The lack of affordable housing is impacting certain segments of the population. A Harvard University study shows that of those tenants that pay more than 50% of their household income for their rent, many of them often lack education. The study shows that almost 2/3 have only a GED level or even less education.
There are numerous reasons for the under educated living paycheck to paycheck when it comes to their rent. Many of the tenants with a high school diploma/GED (or with no degree at all) often were not provided the financial literacy skills they need during their youth, and they obviously did not pick it up in school. So combine the fact that they often have a low income and do not know how to budget properly, this is causing many people to struggle with their rent and other bills.

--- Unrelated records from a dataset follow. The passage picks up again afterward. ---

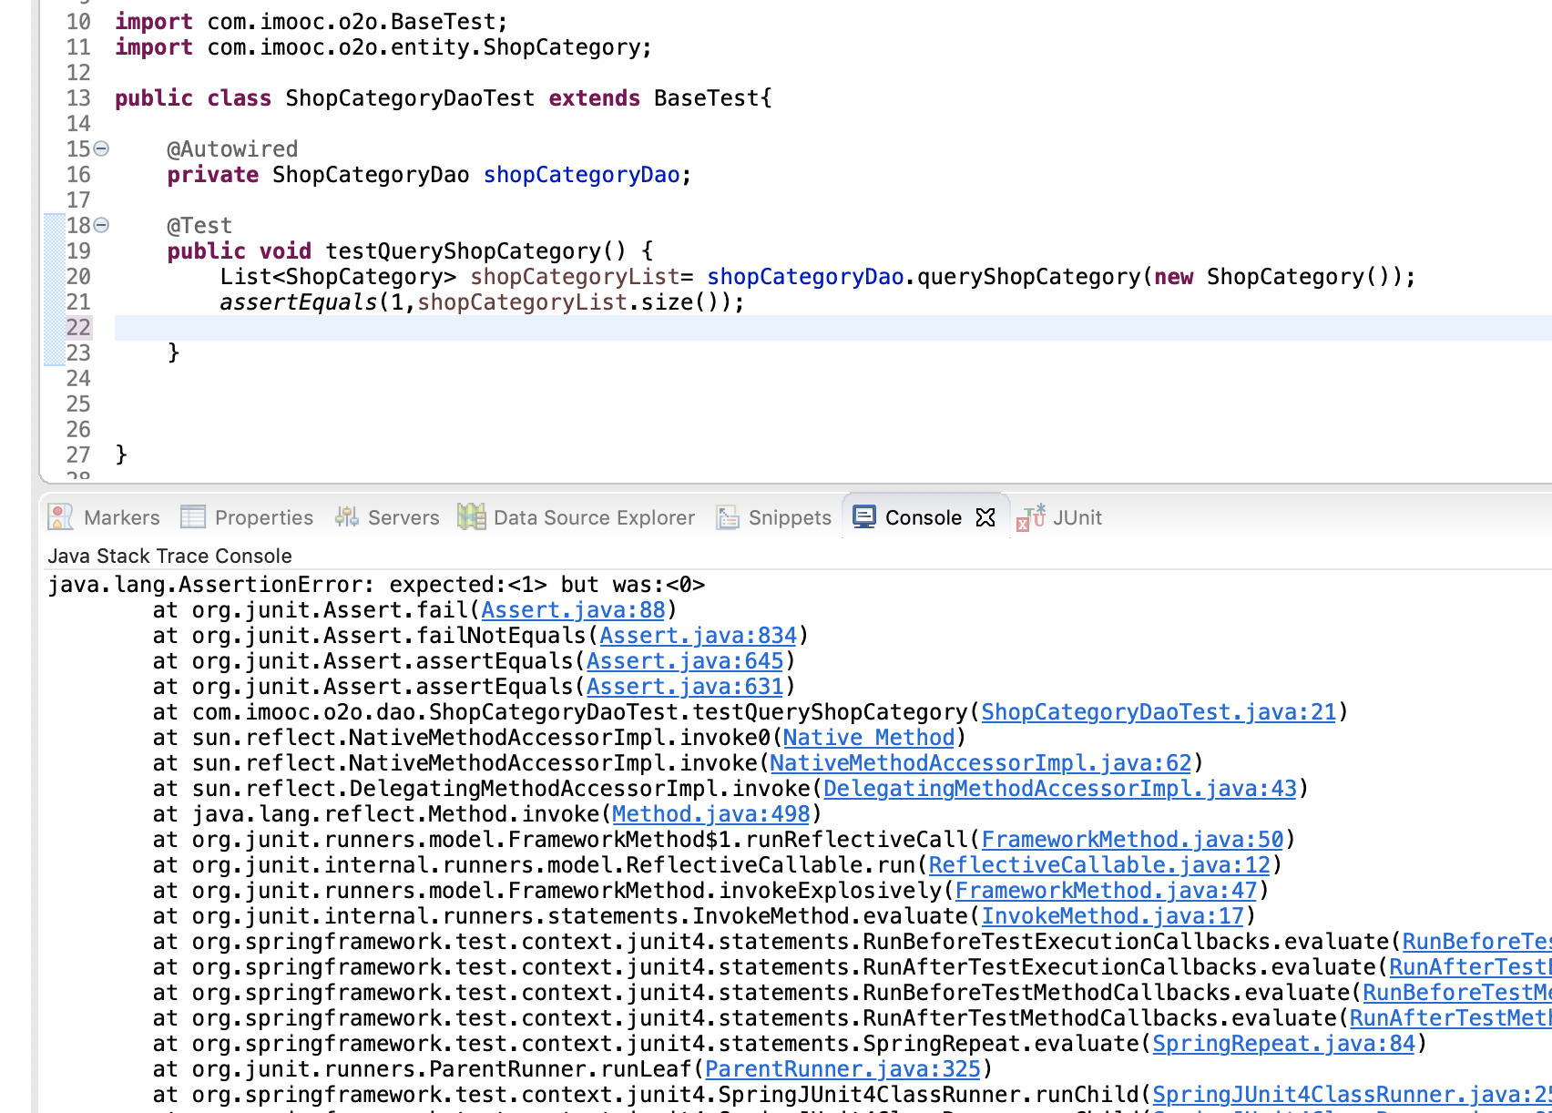Click line number 21 in the gutter
The height and width of the screenshot is (1113, 1552).
coord(78,302)
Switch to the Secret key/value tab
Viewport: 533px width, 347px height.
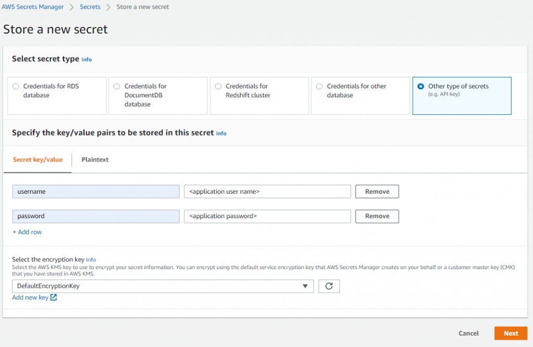37,159
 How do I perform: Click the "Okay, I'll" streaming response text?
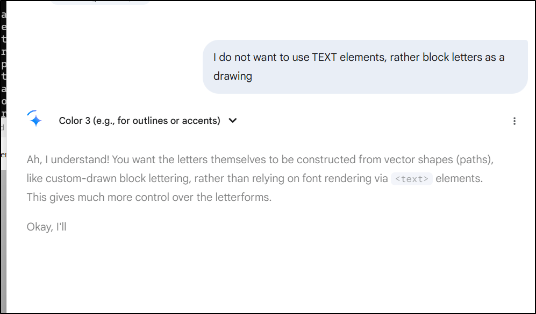(46, 227)
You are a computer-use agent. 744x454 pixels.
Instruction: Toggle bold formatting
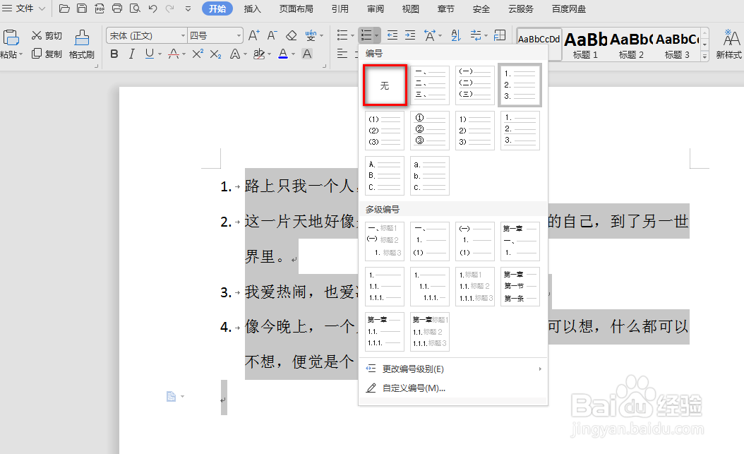114,52
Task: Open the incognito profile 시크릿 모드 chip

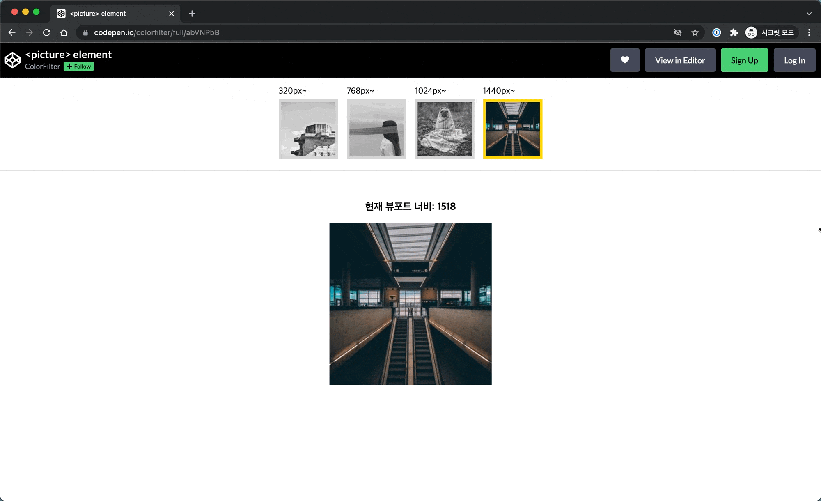Action: coord(771,32)
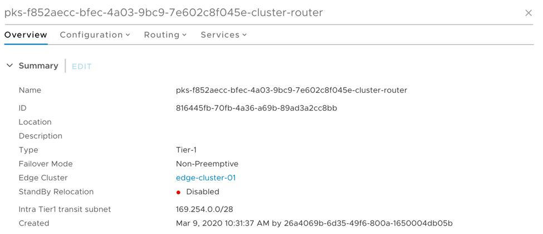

The economy is also slowly changing. Higher wage jobs are going to people with more education and skills. People with a GED often are left out, so they fall behind with their rent and every other bill for that matter. The lack of education, and therefore income, is a major barrier to families meeting their housing needs.
While this has been going on for dozens if not hundreds of years, what is causing this issue to become even more prevalent is the lack of affordable housing. There are some regions in the United States in which landlords are increasing tenants rents by 2-3 times the rate of inflation. When the cost of housing is going up that quickly, and the incomes of someone with a high school level education is flat, this is a lethal combination that is bound to lead to evictions and/or homelessness.
The Harvard University Joint Center for Housing Studies takes it a step further as well. They say this lack of affordable housing, and the fact that 50% or more of income is going towards rent, very well leads to poverty. So it is a cause, and not a result. It causes tenants to often need to move, or they are evicted.
Then, where they end up, may be in crime infested neighborhoods with poor quality schools. The new home may also be far from their job or public transit, which often causes even more money being spent on transportation to work or even job terminations.
People spending 50% of their income for leasing a home come from all backgrounds. They have different ages, races, and genders too. 23% are white, 30% Hispanic, and 33% are black. 38% are under the age of 25 and 30% are over the age of 65, with all ages in the middle.
The Joint Center for Housing strongly advocates for the less educated. While their income may be low, with proper budgeting skills the tenant can learn how to pay for their rent and other bills using their income. Maybe they need a roommate, or cut back on eating out, put off having a child or taken other steps. This budgeting skills are often critical to stopping not only homeless but poverty.
There are also rent assistance programs that are open to tenants with a GED or no education. This can really help those that are paying 50% or more of their income for housing. The possible solutions include section 8 income based housing as well as government job training to name but a few. They will often help pay for a portion of the housing, so that 50% of their income is not used. Many agencies can direct tenants to places to turn to for rent help.
Using a combination of financial literacy, emphasis on job training and budgeting, and ongoing case management, there is assistance for under-educated renters. They need to take the steps to help themselves end the cycle, no matter how difficult it may seem.